Extract the records from the line containing "Ile-de-France (146, 991)" up to and including the line containing "Con più mi piace (153, 357)", reproducing each line without alteration. Leave the pictures out of your answer.
----------
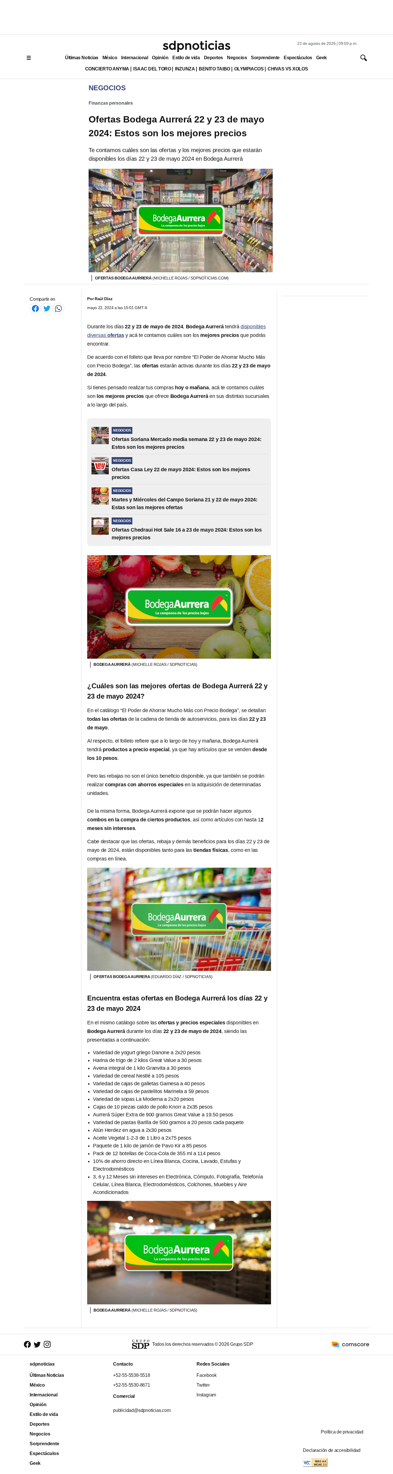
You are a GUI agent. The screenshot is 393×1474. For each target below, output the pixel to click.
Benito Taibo (214, 68)
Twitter (203, 1385)
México (109, 57)
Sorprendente (265, 57)
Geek (321, 57)
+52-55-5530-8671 (131, 1385)
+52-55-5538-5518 (131, 1375)
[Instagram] (47, 1344)
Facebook (206, 1375)
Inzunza (185, 68)
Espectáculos (298, 57)
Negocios (237, 57)
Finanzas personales (111, 103)
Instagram (206, 1394)
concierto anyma (107, 68)
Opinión (160, 57)
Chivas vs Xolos (288, 68)
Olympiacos (249, 68)
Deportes (213, 57)
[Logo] (196, 46)
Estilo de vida (186, 57)
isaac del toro (152, 68)
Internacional (134, 57)
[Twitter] (47, 308)
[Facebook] (35, 308)
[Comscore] (350, 1343)
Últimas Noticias (81, 57)
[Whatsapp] (58, 308)
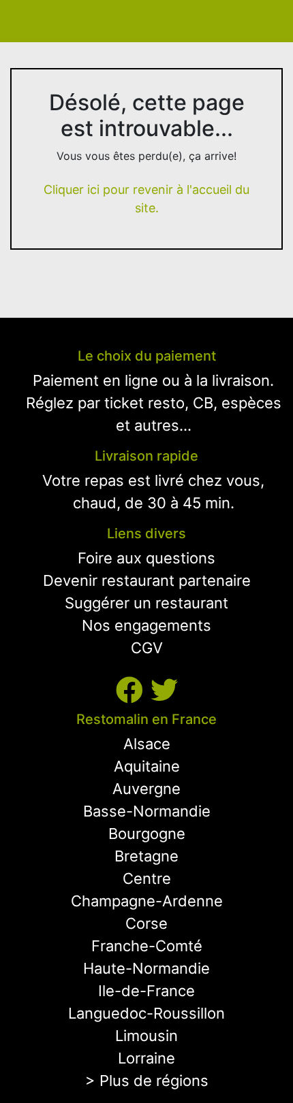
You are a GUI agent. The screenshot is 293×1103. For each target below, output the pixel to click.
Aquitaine (147, 766)
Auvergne (146, 788)
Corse (146, 923)
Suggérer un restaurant (146, 603)
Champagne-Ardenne (147, 901)
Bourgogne (146, 833)
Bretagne (146, 856)
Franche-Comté (146, 946)
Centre (147, 878)
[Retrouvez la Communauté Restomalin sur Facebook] (133, 690)
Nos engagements (146, 625)
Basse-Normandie (147, 811)
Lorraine (146, 1058)
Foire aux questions (146, 558)
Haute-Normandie (146, 968)
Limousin (146, 1035)
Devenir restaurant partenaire (147, 580)
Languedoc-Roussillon (146, 1013)
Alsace (146, 744)
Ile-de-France (146, 991)
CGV (147, 648)
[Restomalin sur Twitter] (164, 690)
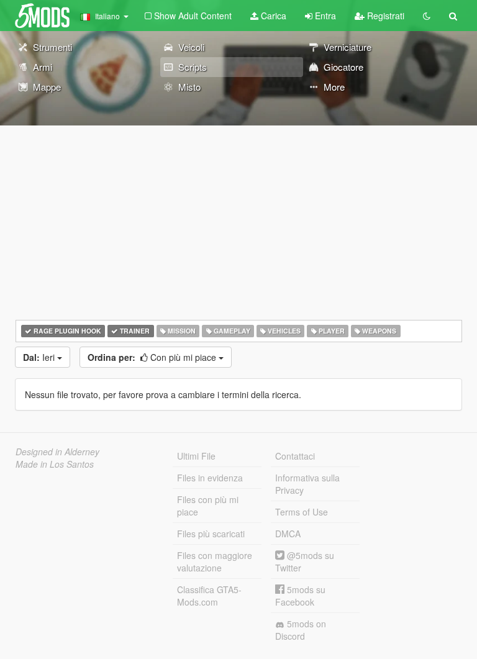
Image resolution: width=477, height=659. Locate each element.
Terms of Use (301, 512)
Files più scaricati (211, 533)
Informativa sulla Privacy (307, 483)
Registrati (384, 15)
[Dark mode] (427, 15)
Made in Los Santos (55, 464)
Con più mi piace (153, 357)
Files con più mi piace (207, 505)
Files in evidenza (210, 477)
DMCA (288, 533)
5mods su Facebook (300, 595)
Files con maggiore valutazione (214, 561)
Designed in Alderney (57, 451)
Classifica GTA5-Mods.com (209, 595)
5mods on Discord (300, 629)
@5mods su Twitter (304, 561)
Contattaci (295, 456)
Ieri (40, 357)
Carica (272, 15)
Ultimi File (196, 456)
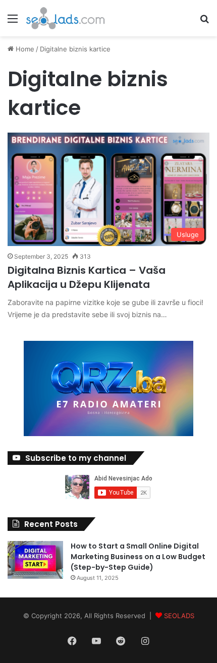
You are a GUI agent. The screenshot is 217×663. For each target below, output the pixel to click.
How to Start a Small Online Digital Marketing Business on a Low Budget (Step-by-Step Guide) (138, 556)
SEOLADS (179, 616)
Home (24, 49)
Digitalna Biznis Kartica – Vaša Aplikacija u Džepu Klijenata (87, 277)
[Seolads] (65, 18)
----------
● **OUTPUT FOR THIS EXERCISE**:
Ile-de-France (146, 991)
CGV (147, 648)
[Restomalin sur Twitter] (164, 690)
Image resolution: width=477, height=659. Locate each element.
Terms of Use (301, 512)
Files più scaricati (211, 533)
Informativa sulla Privacy (307, 483)
Registrati (384, 15)
[Dark mode] (427, 15)
Made in Los Santos (55, 464)
Con più mi piace (153, 357)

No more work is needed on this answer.